Welcome to Day Two of my Holiday Management series! Today we’re going to talk about avoiding the cumulative effect of stress.
Something that your dog can handle perfectly well when it happens by itself can be a major event when it happens after a long buildup of elevated stress levels. Just like you’re more likely to snap at your spouse after a bad day at work, your dog is more likely to snap (metaphorically or literally) at little Timmy after a long holiday party. We’ll talk more about the Big Day itself later in the week, but for today we’re going to tackle that constant low-grade stress snowball.
How can you stop the stress from accumulating?
Give your dog something fun to do!
We’ll start with the basics. You’re not home as much as usual, right? So, who’s walking the dog? If your dog is used to an hour of exercise every day, and suddenly you’ve dropped down to a quick 15 minute walk in the morning, you’re going to get some behavioral fallout. I haven’t seen the statistics, but I’m guessing under-exercised dogs are much more likely to eat the Christmas tree. That regular exercise also helps to relieve stress for your dog, just like ladies’ magazines always tell you. Find the time from somewhere or consider hiring a dog-walker (if your dog would like that) to minimize changes to your dog’s routine.

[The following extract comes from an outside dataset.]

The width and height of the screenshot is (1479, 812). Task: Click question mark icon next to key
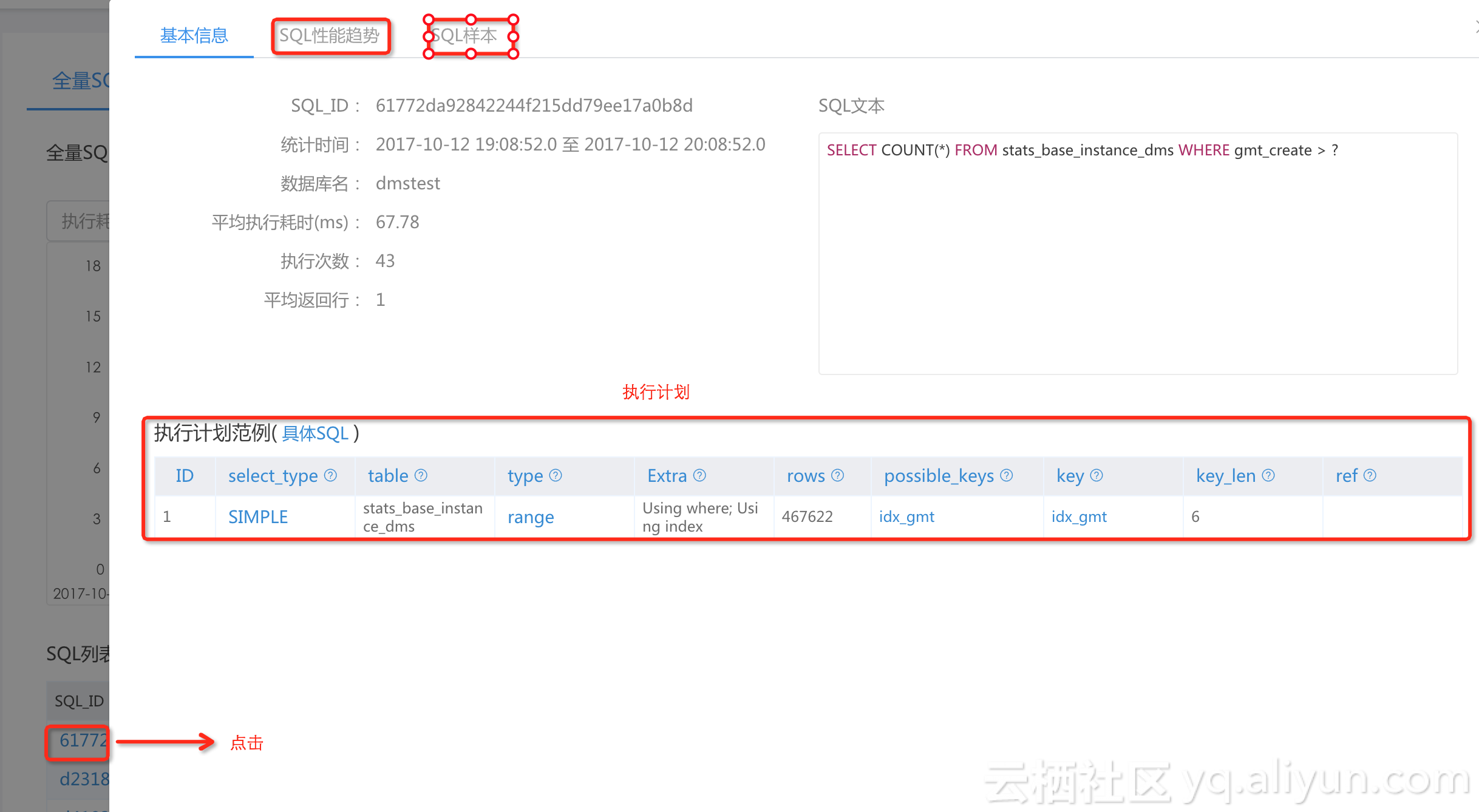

You can also de-stress your dog with some fun things to do around the house. Nose work of any kind is great for a dog’s brain. It can be as easy as just hiding some treats, or your dog’s favorite toy, then turning him loose to find them. You can even have family-members hide for the dog to find, in a dog/people game of hiden-n-seek. If you want something a little more structured. Pamela at Something Wagging This Way Comes has a great introduction.

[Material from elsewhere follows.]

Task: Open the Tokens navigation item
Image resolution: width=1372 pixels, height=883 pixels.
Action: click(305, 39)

If you’re one of those unfortunate people who are dealing with both a hectic schedule and truly miserable weather right now, you may want to come up with some inside games. Here’s a link to some of ours, and this is a mega-list of things to do inside.
While you’re busy wrapping presents and baking cookies, keep your dog busy with a puzzle-toy. Using his brain will not only tire your dog down, but it will also get his mind off his problems. Know your dog and pick a puzzle accordingly. If it’s too hard it may increase your dog’s stress level. (The same goes for the nose work games above.) I ran down some of our favorites here, and our strategies for using them with raw food here, but there are millions of them on the market right now. Most of them involve food, but a few don’t. Despite the number of expensive widgets I’ve bought, Silas’s favorite is a cardboard box filled with packing paper and a few treats, then taped shut. Which is why I’m wrapping my presents and then putting them on a high shelf.
The sneaky benefit of all these is that they’re good for you, too! Exercise and play are good for you in their own right, and having the dog occupied while you do your chores will take a weight off your mind.
(The fine print for the whole series: Don’t trust anyone on the internet for advice about serious training issues. If your dog has a history of biting, separation anxiety, extreme fear, resource guarding, or generalized anxiety, please get professional help.)